L’instrument de la conquête mongole : l’armée

L’armée mongole est profondément transformée par le génie militaire de Gengis khān. Elle comprend trois forces essentielles : cuirassée, armée d’une lance et d’une épée ou d’une hache, la cavalerie lourde, d’origine iranienne, doit rompre le front ennemi ; pourvue seulement d’arcs et de lances, la cavalerie légère, de tradition hunnique, surveille, harcelle et poursuit l’adversaire ; équipé de balistes et de trébuchets servis par des spécialistes chinois ou musulmans, le corps du génie permet la prise des places fortes, au siège desquelles concourent également, à la fin du xiiie s., des forces auxiliaires d’infanterie.

Astreintes à un entraînement intensif à la faveur des grandes battues d’hiver rendues obligatoires par Gengis khān, contraintes à la sobriété, soumises enfin à une discipline de fer, les troupes royales sont regroupées en unités de 10, 100, 1 000 et 10 000 hommes, au sein desquelles s’effacent les distinctions claniques et tribales originelles.

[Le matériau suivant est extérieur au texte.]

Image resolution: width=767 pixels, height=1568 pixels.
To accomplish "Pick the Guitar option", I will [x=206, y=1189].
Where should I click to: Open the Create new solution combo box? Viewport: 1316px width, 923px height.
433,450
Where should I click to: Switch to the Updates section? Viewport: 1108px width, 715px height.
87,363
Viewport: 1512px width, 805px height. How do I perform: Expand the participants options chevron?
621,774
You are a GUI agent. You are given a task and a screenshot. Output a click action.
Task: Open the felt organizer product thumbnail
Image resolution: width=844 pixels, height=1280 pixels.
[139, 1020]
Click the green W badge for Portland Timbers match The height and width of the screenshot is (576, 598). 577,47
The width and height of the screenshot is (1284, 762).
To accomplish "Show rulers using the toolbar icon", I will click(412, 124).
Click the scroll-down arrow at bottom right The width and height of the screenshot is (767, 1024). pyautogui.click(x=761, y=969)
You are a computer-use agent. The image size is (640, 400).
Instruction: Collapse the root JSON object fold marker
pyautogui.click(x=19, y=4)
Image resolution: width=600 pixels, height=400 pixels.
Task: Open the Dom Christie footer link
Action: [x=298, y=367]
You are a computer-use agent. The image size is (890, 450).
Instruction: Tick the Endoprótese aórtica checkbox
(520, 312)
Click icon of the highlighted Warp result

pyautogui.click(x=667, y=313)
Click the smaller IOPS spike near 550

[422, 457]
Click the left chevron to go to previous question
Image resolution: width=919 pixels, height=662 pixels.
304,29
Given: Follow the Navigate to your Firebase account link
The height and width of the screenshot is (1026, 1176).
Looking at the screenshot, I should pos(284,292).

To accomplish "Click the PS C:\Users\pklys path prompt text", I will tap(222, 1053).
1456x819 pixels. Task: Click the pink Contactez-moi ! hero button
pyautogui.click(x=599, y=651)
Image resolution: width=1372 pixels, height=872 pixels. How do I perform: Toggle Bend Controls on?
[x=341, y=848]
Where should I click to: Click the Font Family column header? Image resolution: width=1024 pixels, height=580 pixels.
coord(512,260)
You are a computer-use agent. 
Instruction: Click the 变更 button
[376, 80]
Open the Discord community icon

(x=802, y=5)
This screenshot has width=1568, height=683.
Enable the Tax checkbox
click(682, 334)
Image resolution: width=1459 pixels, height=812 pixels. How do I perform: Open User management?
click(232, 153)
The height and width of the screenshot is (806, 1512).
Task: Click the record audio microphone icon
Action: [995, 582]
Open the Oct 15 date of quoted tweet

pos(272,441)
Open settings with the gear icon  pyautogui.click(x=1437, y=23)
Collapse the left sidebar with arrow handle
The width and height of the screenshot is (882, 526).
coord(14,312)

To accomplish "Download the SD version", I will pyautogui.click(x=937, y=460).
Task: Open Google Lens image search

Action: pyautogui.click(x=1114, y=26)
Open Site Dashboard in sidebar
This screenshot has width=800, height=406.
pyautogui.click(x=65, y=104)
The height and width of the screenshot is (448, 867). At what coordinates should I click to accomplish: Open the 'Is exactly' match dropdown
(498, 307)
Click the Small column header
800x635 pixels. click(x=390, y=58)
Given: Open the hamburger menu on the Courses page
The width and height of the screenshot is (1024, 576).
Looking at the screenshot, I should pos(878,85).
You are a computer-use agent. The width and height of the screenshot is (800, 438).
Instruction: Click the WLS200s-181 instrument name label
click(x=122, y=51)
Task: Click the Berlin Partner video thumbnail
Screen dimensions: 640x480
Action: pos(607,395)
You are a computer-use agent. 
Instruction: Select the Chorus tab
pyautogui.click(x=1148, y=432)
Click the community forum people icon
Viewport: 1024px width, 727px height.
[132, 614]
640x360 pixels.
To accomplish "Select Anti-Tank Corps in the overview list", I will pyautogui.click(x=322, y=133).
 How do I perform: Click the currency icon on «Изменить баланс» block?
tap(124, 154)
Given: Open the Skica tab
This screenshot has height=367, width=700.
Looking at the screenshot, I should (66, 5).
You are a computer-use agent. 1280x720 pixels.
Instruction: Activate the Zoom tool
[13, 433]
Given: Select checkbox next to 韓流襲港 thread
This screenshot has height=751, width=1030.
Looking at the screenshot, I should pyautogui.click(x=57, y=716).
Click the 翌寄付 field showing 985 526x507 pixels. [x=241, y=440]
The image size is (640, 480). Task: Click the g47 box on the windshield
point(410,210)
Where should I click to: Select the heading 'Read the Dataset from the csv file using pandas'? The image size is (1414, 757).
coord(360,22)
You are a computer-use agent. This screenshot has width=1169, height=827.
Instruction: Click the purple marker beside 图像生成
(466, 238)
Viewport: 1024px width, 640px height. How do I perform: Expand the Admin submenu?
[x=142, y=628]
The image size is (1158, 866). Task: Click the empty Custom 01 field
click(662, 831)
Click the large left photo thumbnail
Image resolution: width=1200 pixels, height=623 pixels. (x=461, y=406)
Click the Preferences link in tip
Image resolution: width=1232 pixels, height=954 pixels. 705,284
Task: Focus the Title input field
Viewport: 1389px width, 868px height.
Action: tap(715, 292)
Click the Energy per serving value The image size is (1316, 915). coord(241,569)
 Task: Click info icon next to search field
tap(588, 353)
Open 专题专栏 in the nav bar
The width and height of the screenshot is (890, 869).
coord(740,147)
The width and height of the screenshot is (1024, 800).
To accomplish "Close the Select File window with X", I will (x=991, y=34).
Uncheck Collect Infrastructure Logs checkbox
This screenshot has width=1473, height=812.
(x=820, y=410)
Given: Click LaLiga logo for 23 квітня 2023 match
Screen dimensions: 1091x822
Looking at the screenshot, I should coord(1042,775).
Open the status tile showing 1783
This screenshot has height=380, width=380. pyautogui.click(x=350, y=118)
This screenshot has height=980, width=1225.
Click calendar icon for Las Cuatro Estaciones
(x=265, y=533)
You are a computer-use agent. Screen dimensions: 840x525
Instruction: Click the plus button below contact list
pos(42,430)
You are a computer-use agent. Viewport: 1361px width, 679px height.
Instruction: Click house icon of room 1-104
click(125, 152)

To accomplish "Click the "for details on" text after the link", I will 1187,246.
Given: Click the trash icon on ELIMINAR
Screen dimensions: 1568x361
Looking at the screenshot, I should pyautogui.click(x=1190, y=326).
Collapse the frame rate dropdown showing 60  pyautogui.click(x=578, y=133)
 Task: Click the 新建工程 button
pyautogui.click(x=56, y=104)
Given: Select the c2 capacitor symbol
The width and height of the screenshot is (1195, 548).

La cohésion de l’ensemble est assurée par la garde personnelle du grand khān, instituée par Gengis khān et composée de guerriers d’élite largement privilégiés et vénérés dans toutes les tribus mongoles : les 10 000 bahadur. Gengis khān perfectionne la tactique de l’armée (harcèlement par les archers montés, débordement par les ailes) et surtout sa stratégie, notamment par le déploiement sur des fronts très étendus de puissantes armées dont la concentration en un même point, au jour et à l’heure prévus, permet d’encercler et de vaincre par surprise l’adversaire qui ne dispose pas comme lui d’un service de renseignements préparant plusieurs mois à l’avance et à des milliers de kilomètres de distance l’action décisive.